Is your workstation or laptop running slow? Does it take forever for an application to start? Do you return to your desk following short breaks and often find that your computer has restarted and is displaying some sort of cryptic message about a problem? These are all signs that your machine may be compromised or infected.

Security incidents come in all varieties. We are constantly under attack through web applications, emails, and infected media (even new thumb drives, fresh out of the package). It’s important that you report any of the symptoms (like those listed above) to your departmental IT staff or the OIT HelpDesk, and it’s especially vital if you routinely work with or have access to sensitive information like social security numbers, credit cards, or student information. Federal law may require that the compromised information be reported.

What if you don’t work with sensitive information or have access to the type of information listed above? You should still inform your departmental IT person about any peculiar behavior or call the OIT HelpDesk for guidance. Remember that we are all at risk when a device or NetID is compromised.

If it lookslike a duck, walks like a duck, and sounds like a duck, it just might be a compromised machine.

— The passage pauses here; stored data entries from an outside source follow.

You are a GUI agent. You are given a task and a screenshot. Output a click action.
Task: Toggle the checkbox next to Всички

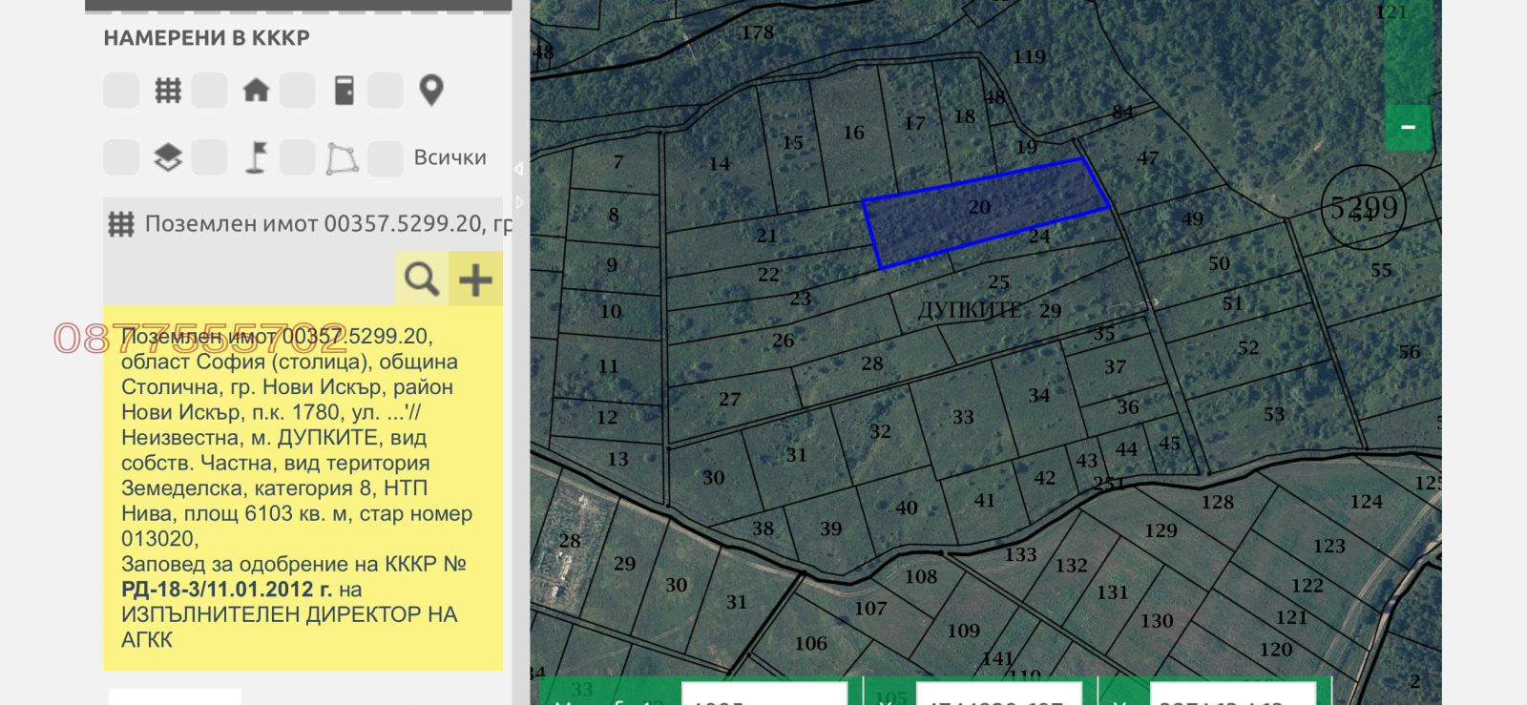(386, 158)
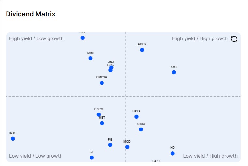The height and width of the screenshot is (166, 248).
Task: Select the CMCSA data point
Action: pos(102,83)
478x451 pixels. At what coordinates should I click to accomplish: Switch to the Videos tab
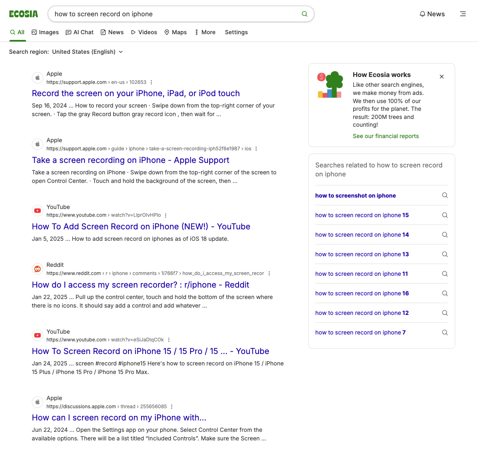click(x=144, y=32)
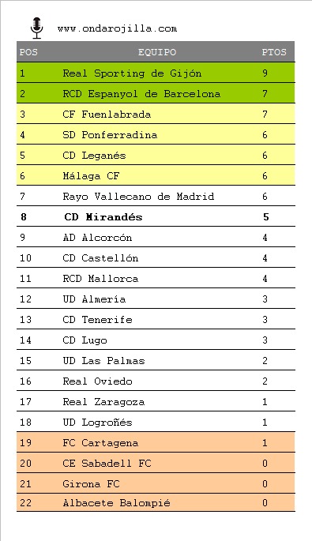Select RCD Espanyol de Barcelona row
Viewport: 312px width, 541px height.
click(156, 93)
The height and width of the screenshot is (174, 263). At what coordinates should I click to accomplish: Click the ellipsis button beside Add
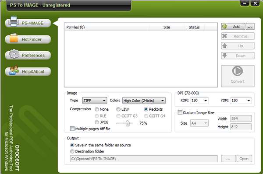[x=250, y=27]
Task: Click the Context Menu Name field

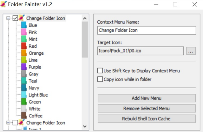Action: tap(147, 30)
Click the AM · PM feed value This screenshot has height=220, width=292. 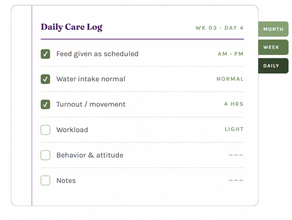[230, 54]
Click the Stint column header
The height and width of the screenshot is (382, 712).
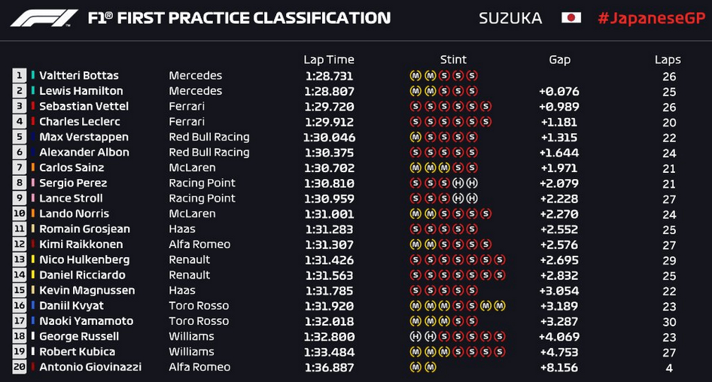point(453,59)
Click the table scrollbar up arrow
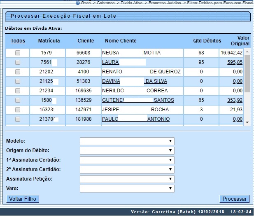The height and width of the screenshot is (216, 254). [x=247, y=52]
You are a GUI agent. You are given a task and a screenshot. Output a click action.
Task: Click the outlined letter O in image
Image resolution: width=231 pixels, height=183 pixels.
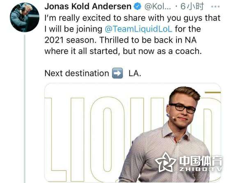[x=107, y=139]
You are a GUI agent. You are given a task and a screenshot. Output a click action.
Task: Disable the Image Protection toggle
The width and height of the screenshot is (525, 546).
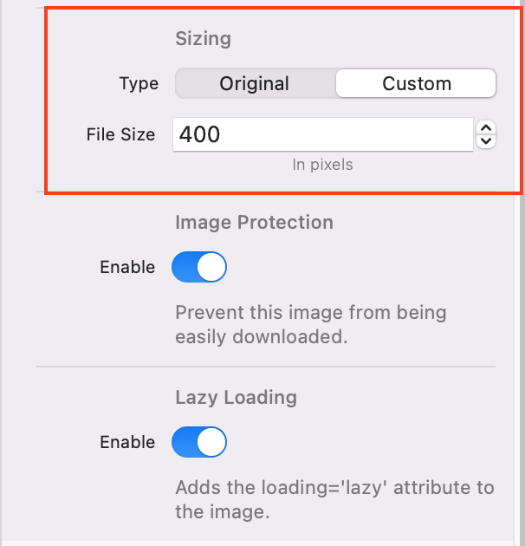199,267
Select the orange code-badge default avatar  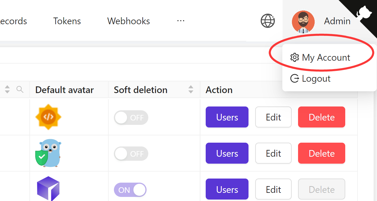pos(48,117)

What if you suspect a problem with your machine?

• DO let someone know!
• DON’T turn off your computer (if you can avoid it).
• Departmental IT: DON’T just “slick” the drive and rebuild the machine.
  Crucial information about the compromise could be lost.
• DON’T rebuild a machine until you’re instructed to do so.
• DO keep your devices patched to the latest versions and keep your anti-virus updated.
  UT Policy IT0110 requires that ALL UT-Owned devices MUST be running the latest, supported operating system and patches. Exceptions must be approved by the Chief Information Officer.